Yang harus diantisipasi dengan serius adalah potensi pemindahan beban dari platform kepada penjual. Karena itu, sebagaimana disarankan oleh Christiantoko, pemerintah harus menjamin agar pelibatan platform tidak menjadi dalih bagi mereka untuk menaikkan biaya layanan atau administrasi.
Bila perlu, negara bisa memberi insentif fiskal kepada platform yang berpartisipasi dalam program ini. Dengan begitu, tidak hanya penjual yang terbantu, tetapi juga penyedia layanan digital merasa dihargai kontribusinya dalam memperkuat sistem pajak nasional.
Lebih jauh, langkah ini juga memberi sinyal penting bagi modernisasi sistem perpajakan nasional. Bangsa ini telah lama bicara tentang digitalisasi fiskal, tetapi terlalu banyak aspek perpajakan yang masih manual, memakan waktu, dan membingungkan.
Padahal dengan memanfaatkan ekosistem digital yang sudah mapan, Indonesia bisa mengejar model pajak yang lebih efisien seperti yang diterapkan di negara-negara maju.
Di Inggris, Australia, dan Korea Selatan, sistem pembayaran pajak secara daring melalui platform sudah lama menjadi praktik umum yang menguntungkan semua pihak.
Penerapan kebijakan ini pun tidak perlu berlangsung kaku. Pemerintah bisa mengujicobakan terlebih dahulu pada platform besar seperti Tokopedia, Shopee, atau Bukalapak, dan secara bertahap diperluas.
Monitoring berkala dan evaluasi dampak terhadap harga, omzet, dan beban administrasi penjual bisa menjadi dasar penyesuaian.

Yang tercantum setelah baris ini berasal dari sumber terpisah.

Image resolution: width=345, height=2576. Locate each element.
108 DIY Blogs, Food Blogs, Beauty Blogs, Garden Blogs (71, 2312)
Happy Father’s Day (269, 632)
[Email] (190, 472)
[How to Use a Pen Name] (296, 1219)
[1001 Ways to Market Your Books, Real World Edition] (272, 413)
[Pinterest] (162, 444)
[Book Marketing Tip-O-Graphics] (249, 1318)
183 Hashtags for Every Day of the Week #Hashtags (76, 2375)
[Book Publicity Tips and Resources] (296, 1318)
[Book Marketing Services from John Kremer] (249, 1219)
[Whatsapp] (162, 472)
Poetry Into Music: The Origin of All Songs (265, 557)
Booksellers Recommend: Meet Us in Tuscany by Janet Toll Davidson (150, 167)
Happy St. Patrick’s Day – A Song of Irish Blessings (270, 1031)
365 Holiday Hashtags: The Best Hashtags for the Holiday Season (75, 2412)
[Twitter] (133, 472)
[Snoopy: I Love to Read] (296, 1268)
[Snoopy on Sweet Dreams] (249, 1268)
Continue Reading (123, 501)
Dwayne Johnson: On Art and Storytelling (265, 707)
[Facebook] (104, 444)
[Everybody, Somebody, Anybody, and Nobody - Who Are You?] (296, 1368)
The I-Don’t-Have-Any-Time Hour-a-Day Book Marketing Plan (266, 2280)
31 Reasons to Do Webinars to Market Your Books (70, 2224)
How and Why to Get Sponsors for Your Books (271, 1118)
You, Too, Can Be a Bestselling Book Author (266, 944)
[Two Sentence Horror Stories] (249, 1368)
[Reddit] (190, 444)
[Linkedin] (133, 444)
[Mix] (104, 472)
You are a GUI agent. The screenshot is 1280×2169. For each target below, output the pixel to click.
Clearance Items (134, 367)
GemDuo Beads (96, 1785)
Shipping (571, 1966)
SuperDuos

Jika dilakukan dengan transparan dan melibatkan pemangku kepentingan, skema ini bisa membentuk ekosistem pajak yang adil, berkelanjutan, dan berpihak pada pelaku usaha kecil.
E-commerce telah menjadi wajah baru ekonomi rakyat. Di balik setiap etalase digital, ada warung, usaha rumahan, dan kerja keras individu yang berjuang di tengah ketidakpastian.
Sudah waktunya negara hadir bukan hanya dengan instrumen pengawasan, tetapi dengan sistem yang memudahkan, memproteksi, dan memajukan.
Pemungutan pajak melalui platform digital adalah salah satu jalan ke sana. Jalan yang tidak selalu mudah, tapi sangat mungkin ditempuh jika keberpihakan menjadi kompas utama.